- [CHALLENGE]:
Reproduce the material word for word, beginning at its start and stopping after the line that contains "Looking at the screenshot, I should click(178, 1089).", with both ends included. Leave the pictures out of your answer.

- [STORED DATA]:

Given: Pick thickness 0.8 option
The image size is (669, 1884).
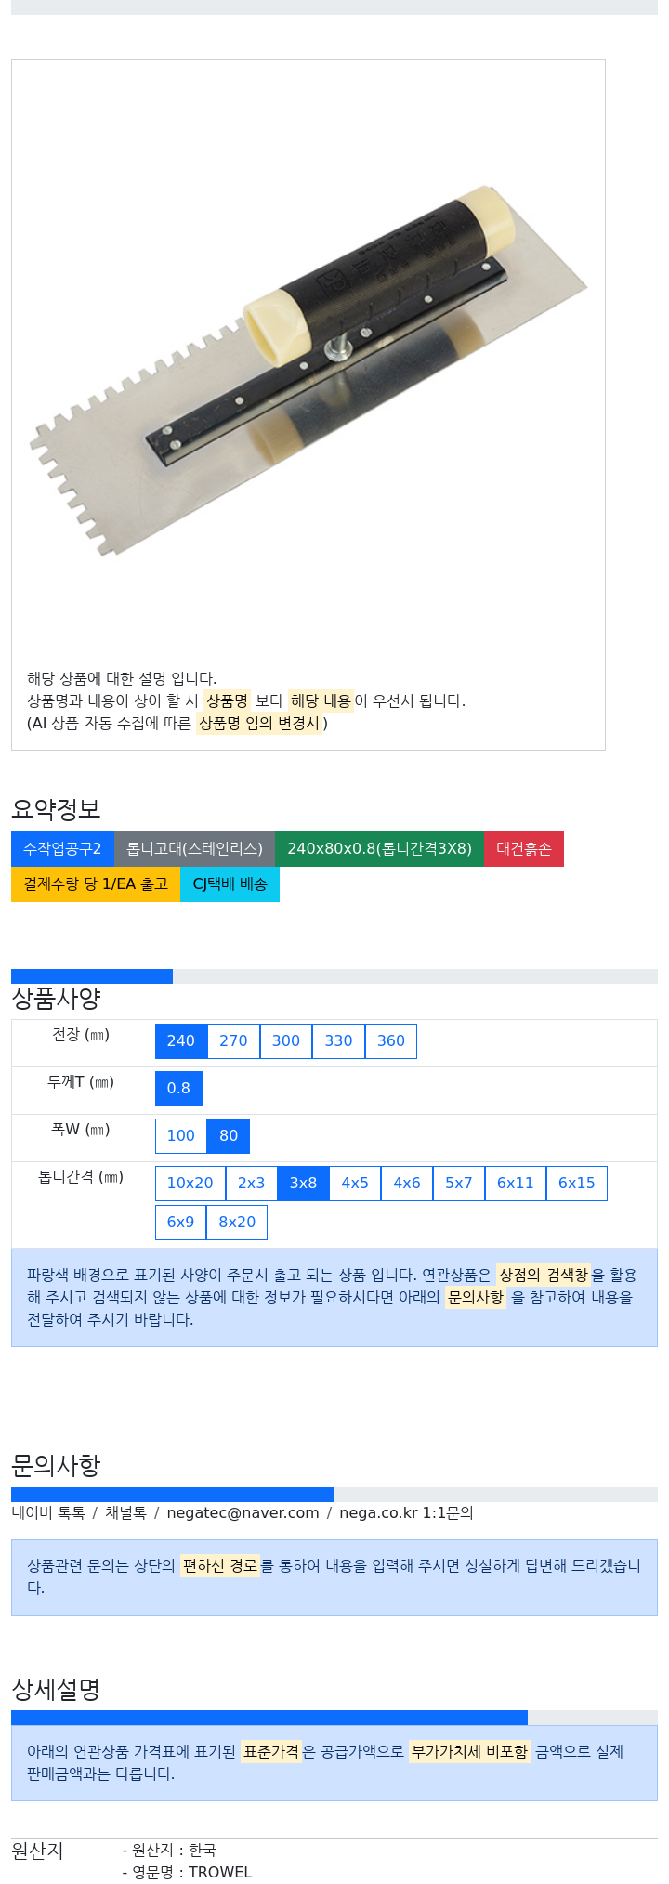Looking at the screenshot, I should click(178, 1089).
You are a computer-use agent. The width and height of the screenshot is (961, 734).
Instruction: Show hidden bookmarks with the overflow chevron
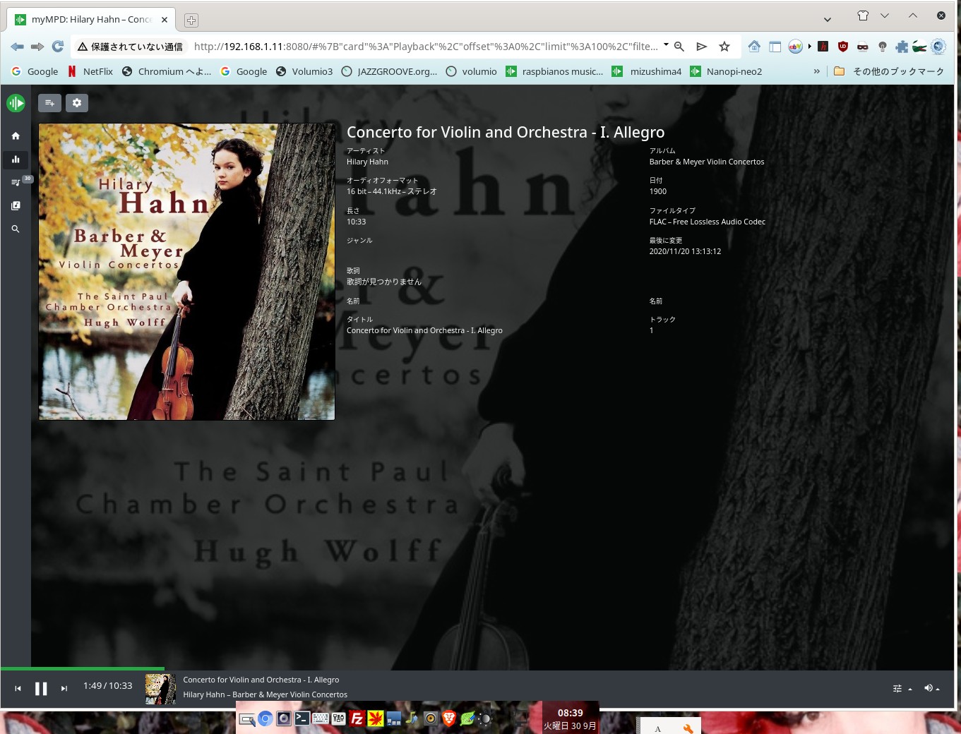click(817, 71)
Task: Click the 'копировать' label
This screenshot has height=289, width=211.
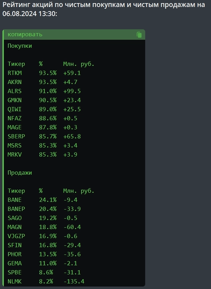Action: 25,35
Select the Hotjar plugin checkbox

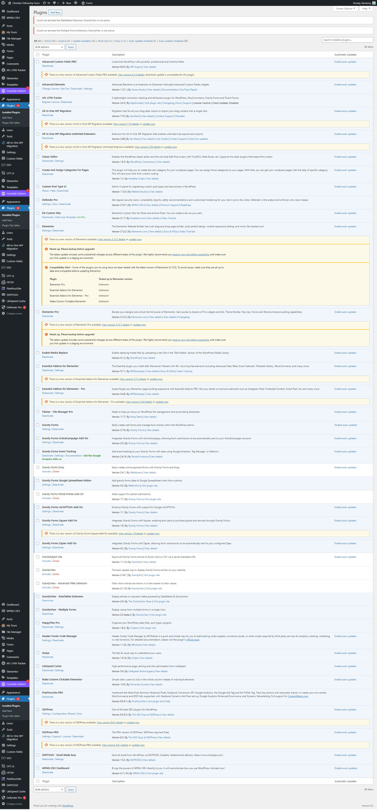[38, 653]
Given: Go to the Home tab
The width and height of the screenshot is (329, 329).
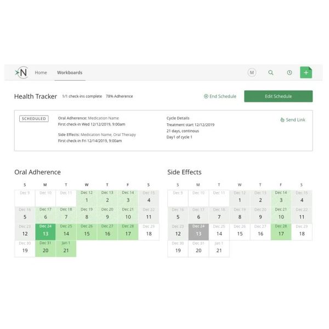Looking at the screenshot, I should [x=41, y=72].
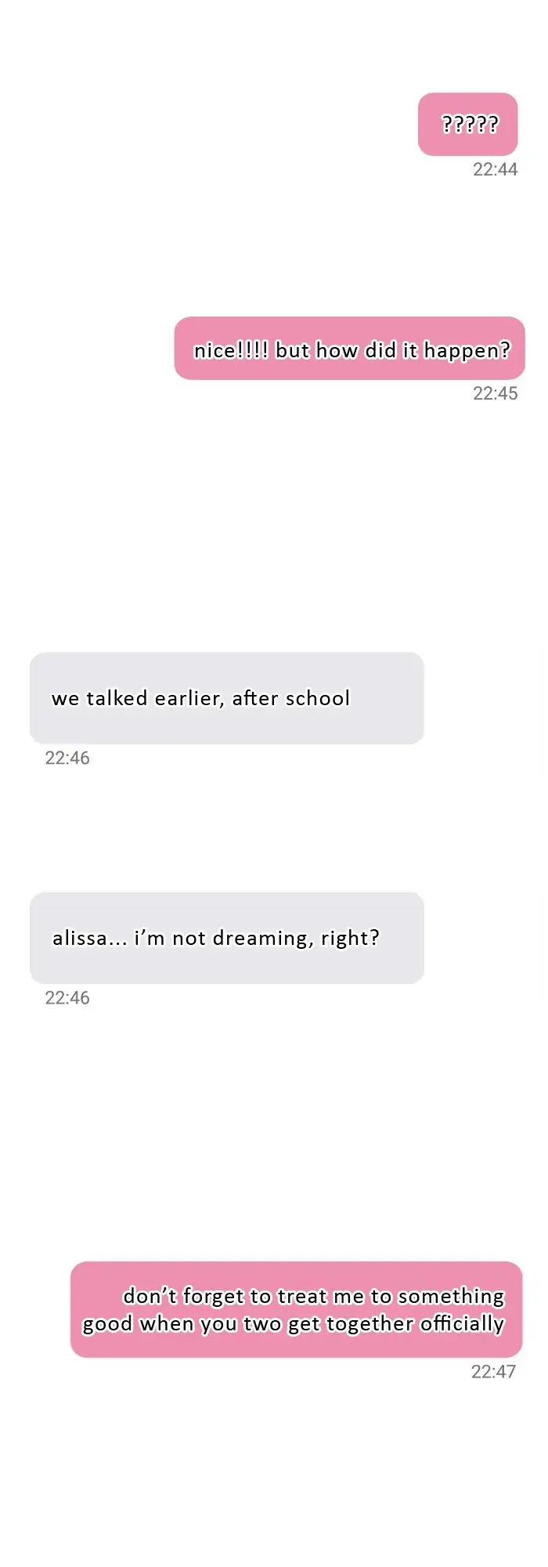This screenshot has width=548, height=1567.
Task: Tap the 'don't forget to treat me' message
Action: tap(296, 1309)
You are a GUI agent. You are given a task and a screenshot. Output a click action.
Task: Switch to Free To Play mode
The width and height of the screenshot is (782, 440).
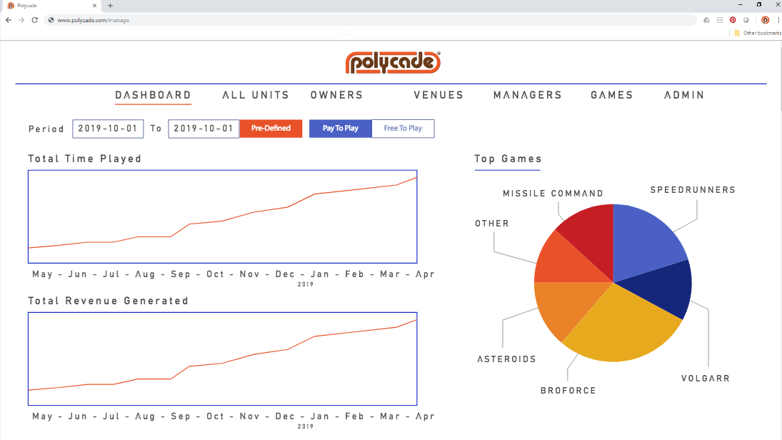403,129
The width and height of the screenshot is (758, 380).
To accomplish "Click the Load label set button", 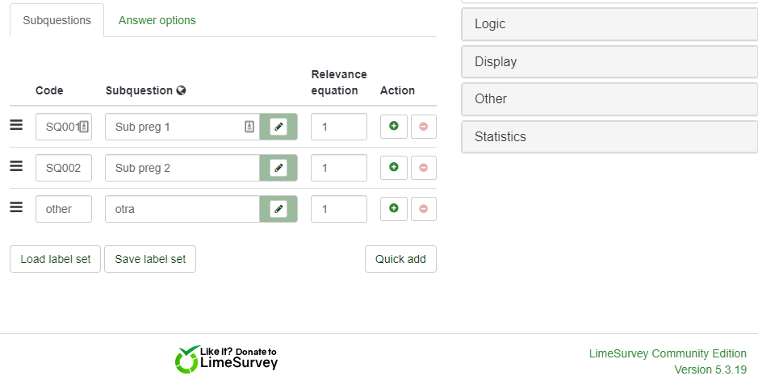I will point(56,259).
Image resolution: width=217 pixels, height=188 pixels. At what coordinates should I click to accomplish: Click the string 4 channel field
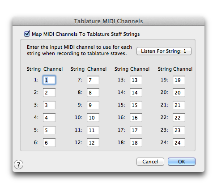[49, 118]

- [EXERCISE RESPONSE]:
Given: Pick thickness 0.8 option
The image size is (669, 1884).
Looking at the screenshot, I should click(178, 1089).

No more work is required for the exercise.